"Hadiah apa pun yang kamu suka pastinya," jawab Alexander.
"Ya sudah, terserah kamu, Alex. Aku tidur dulu dan kamu istirahat."
"Iya, Sayang."
Naulida tidak tertarik dengan hadiah yang dikatakan oleh Alexander. Ia hanya kepikiran dengan hal yang tak diinginkan olehnya terjadi padanya. Perasaan khawatir masih belum pergi dari dalam pikiran.
Naulida tak mengerti dengan hal yang harus dilakukan olehnya. Ia hanya bisa pasrah dan mengikhlaskan semua ketika berkenalan dengan mama Alexander.
Naulida mencoba memejamkan mata secara perlahan tetapi, kedua mata tidak mau terpejam dengan rapat. Pikiran masih jalan sehingga susah untuk tidur. Ia bergonta-ganti posisi tidur dari miring kiri ke miring kanan, terlentang menjadi tengkurap dan begitu seterusnya hingga jam pengingat berbunyi dengan keras.

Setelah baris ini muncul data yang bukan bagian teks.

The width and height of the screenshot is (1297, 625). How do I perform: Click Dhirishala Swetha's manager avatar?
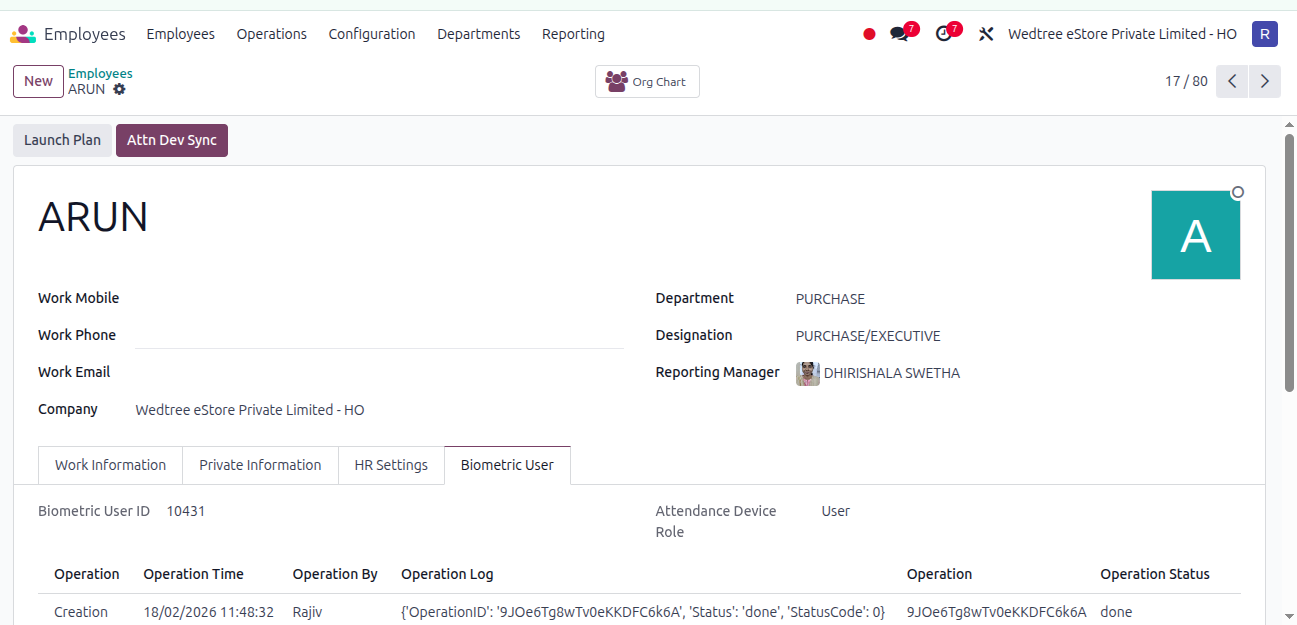click(808, 373)
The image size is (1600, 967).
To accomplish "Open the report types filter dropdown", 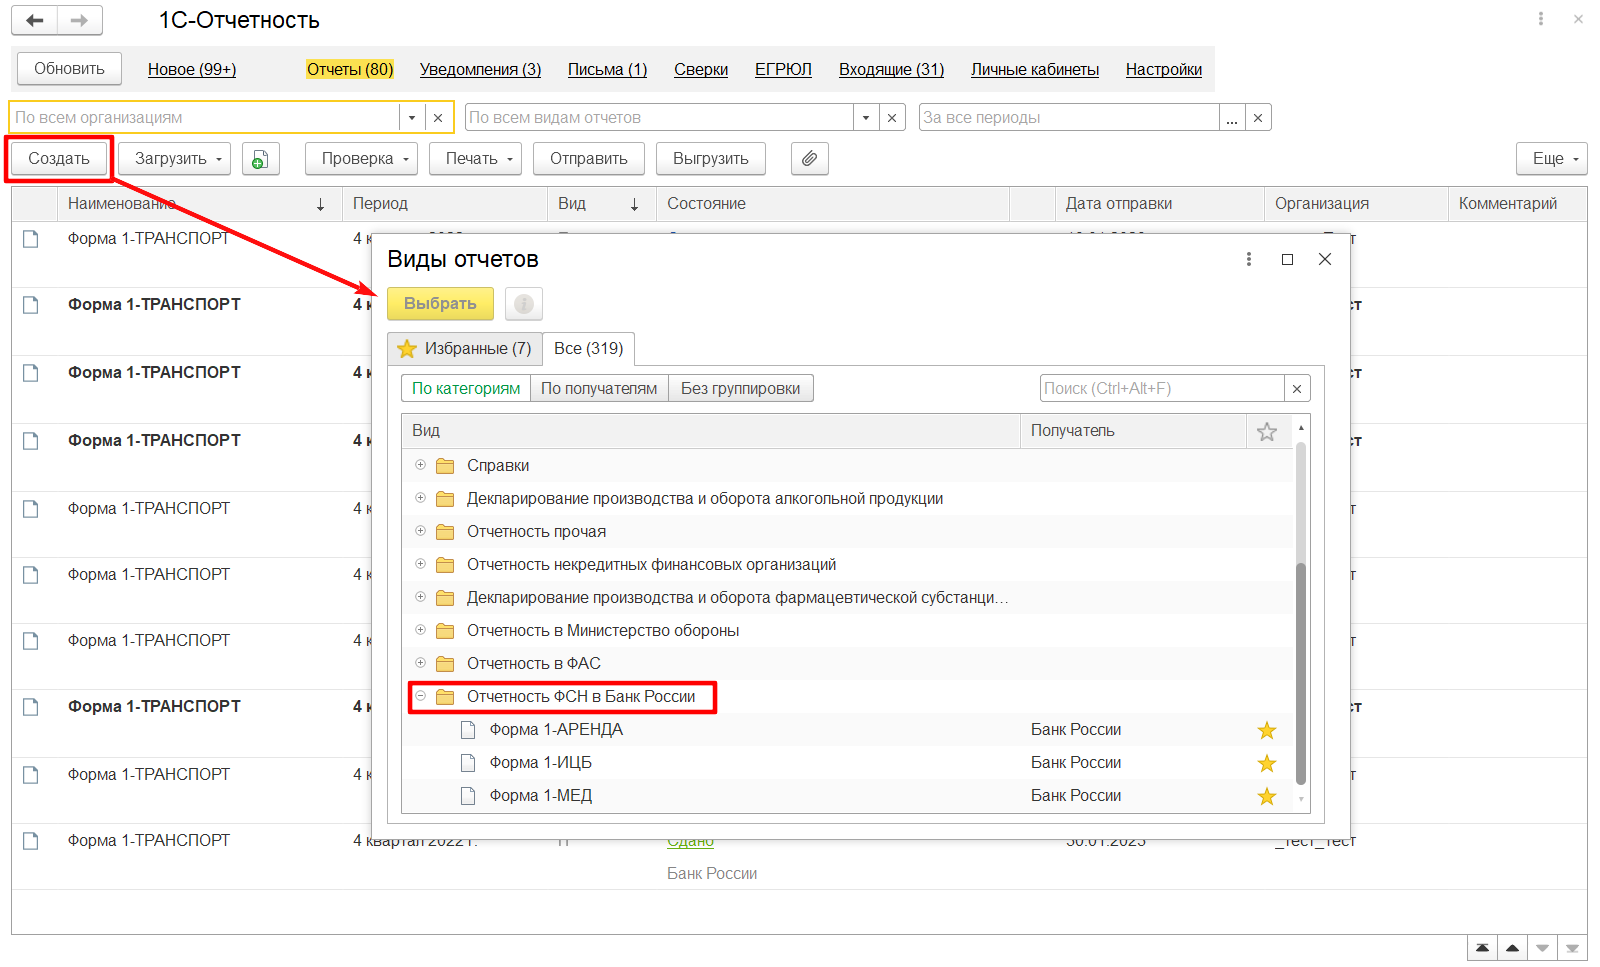I will click(866, 118).
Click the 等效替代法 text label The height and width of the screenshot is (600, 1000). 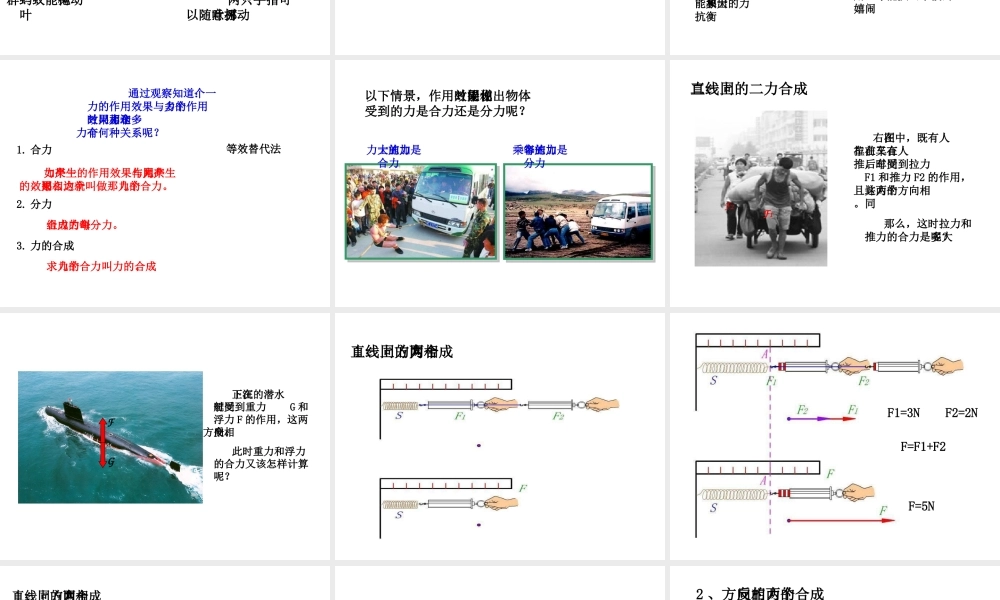(x=253, y=149)
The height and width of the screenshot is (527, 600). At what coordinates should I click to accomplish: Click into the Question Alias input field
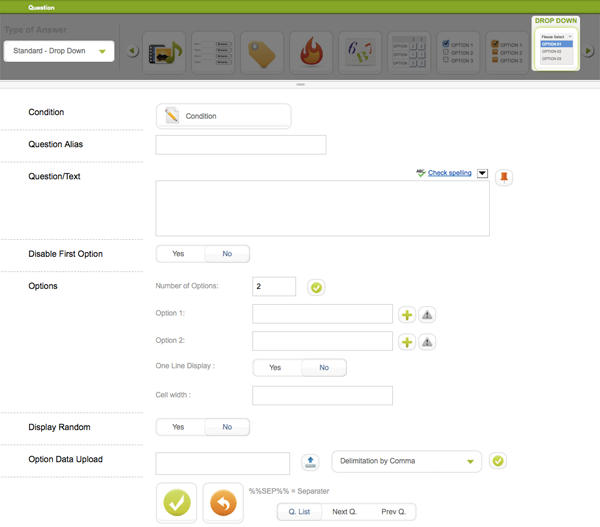pyautogui.click(x=241, y=145)
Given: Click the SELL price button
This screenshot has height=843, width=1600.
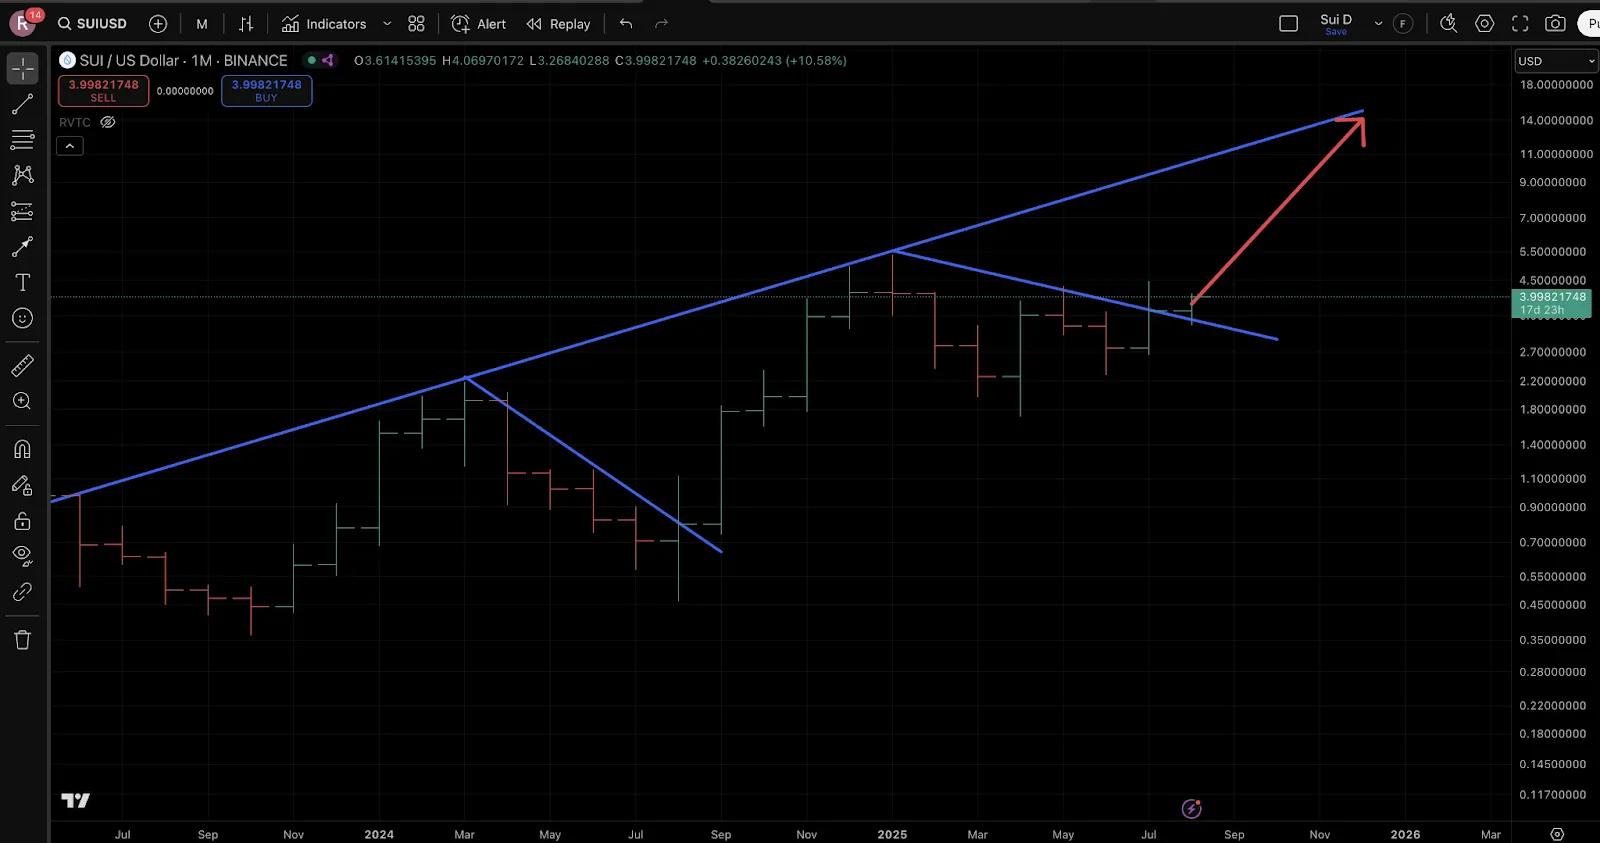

Naulida membuka mata dengan lebar seraya mengernyitkan dahi dan memajukan bibir. Ia kesal dengan pemikiran yang belum tentu terjadi hinggap di sana.
"Aaahh, sudah pagi. Waktu cepat sekali berputar, sih!" gerundel Naulida yang tidak jelas dan marah-marah sendiri karena pemikiran yang tidak sinkron dengan hati.
Naulida beranjak dari kasur dengan hati dan pikiran yang tak menyatu sehingga harus menormalkan raut wajah dengan senyuman ceria agar semua orang tidak menanyakan masalah.
Naulida bersiap-siap ke kantor selama setengah jam. Ia memakai pakaian kantor berwarna navy dengan make up natural. Ia bercermin dengan memandang dirinya sendiri di cermin rias.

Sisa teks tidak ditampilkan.